Remembering the Bone House is one of my all-time favorite books. Nancy Mairs wrote this memoir in 1989. It was out of print for a while, but then Beacon Press did a new printing in 1995, for which the author wrote a new preface. In it, she called this memoir “the dearest of my books to me.”
Although here in this space I try to keep pushing forward with the new books I’m reading, sometimes I like to take a look way in the past at the books I deemed at the time I read them as “all-time favorites.” I take them off the shelf, blow away the dust, and turn the pages now edged in a rusty color, wondering if they still are. So far I have not been disappointed.

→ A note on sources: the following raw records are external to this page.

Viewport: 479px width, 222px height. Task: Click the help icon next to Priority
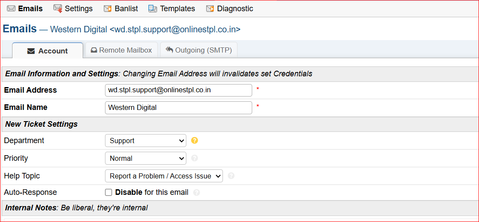(x=195, y=158)
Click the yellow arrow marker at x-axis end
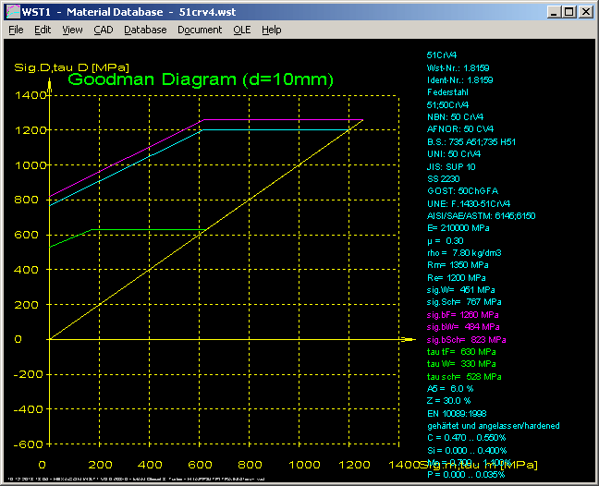Viewport: 599px width, 486px height. pos(408,340)

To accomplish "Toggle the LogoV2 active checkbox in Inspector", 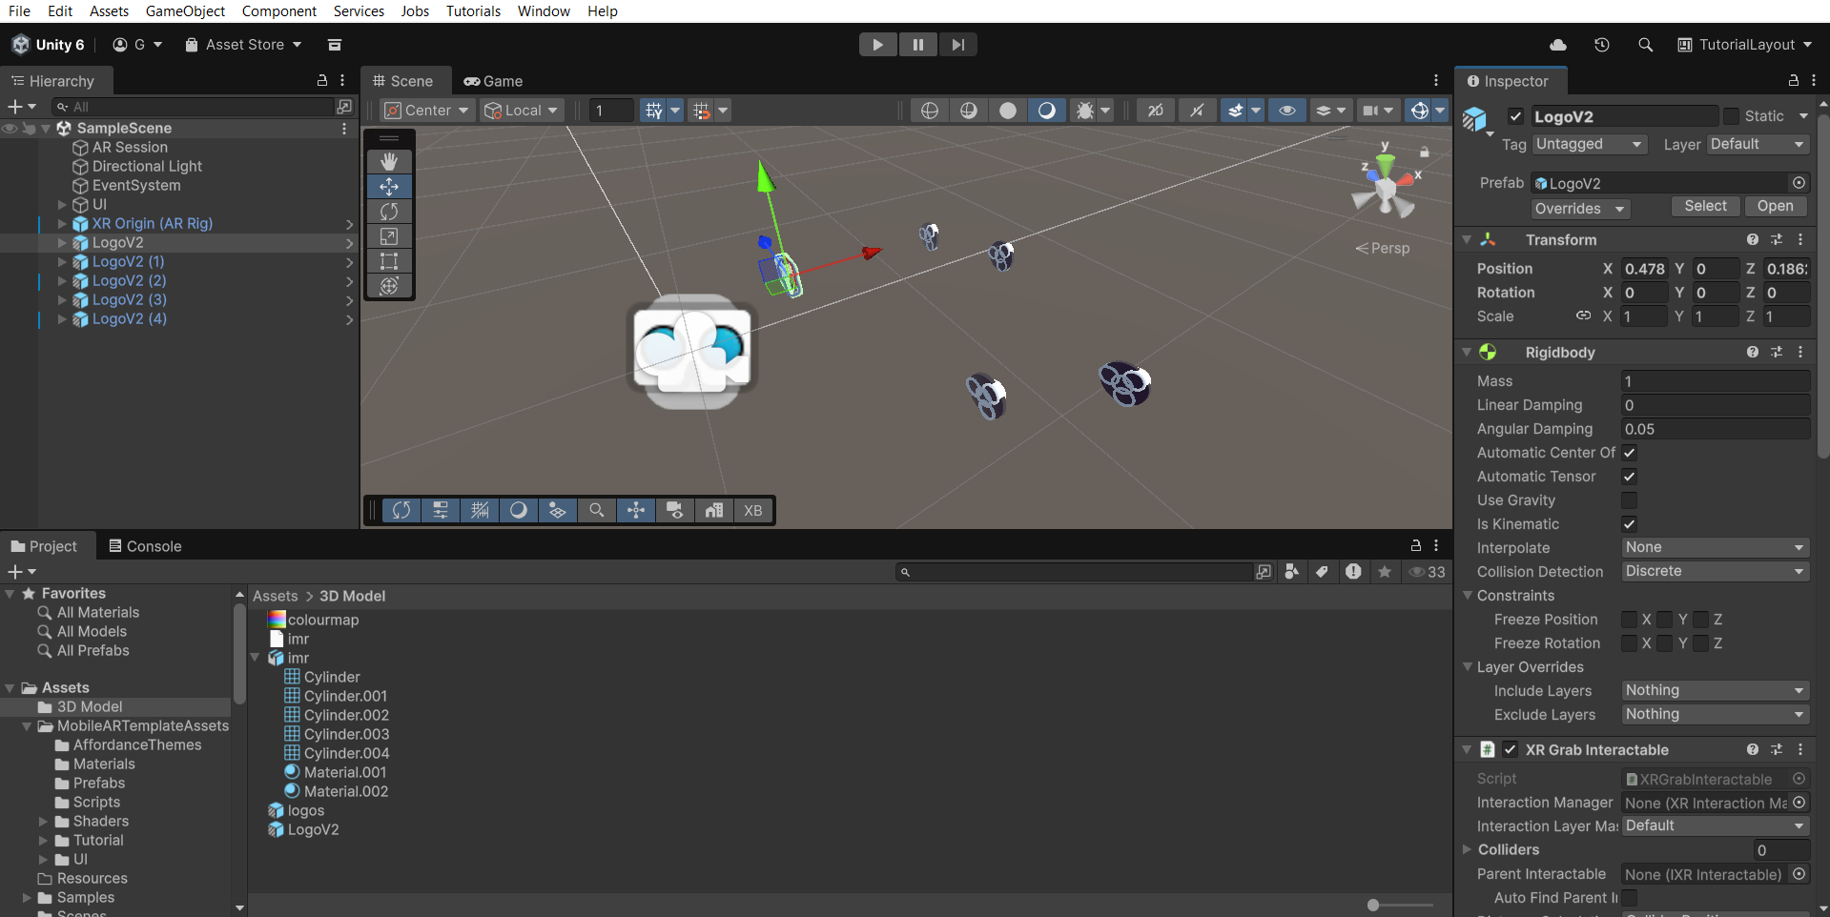I will click(x=1515, y=116).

In Remembering the Bone House, Mairs writes about the different houses she has lived in, as well as about the house she lives in every day–her body, the bone house. She subtitled the book, An Erotics of Place and Space. She uses the word erotics in the largest possible sense: anything to do with her body. She was forty-five when she wrote the memoir and living with multiple sclerosis.
The last time I read Remembering the Bone House was August of 1996. I am putting it in my reread pile, which is growing ever larger, and which may eventually match my tower of unread books. Whenever I get to it, I will report back.
I leave you with her words:
“I will write about the yellow house. You will read about your house. If I do my job, the book I write vanishes before your eyes. I invite you into the house of my past, and the threshold you cross leads you into your own.”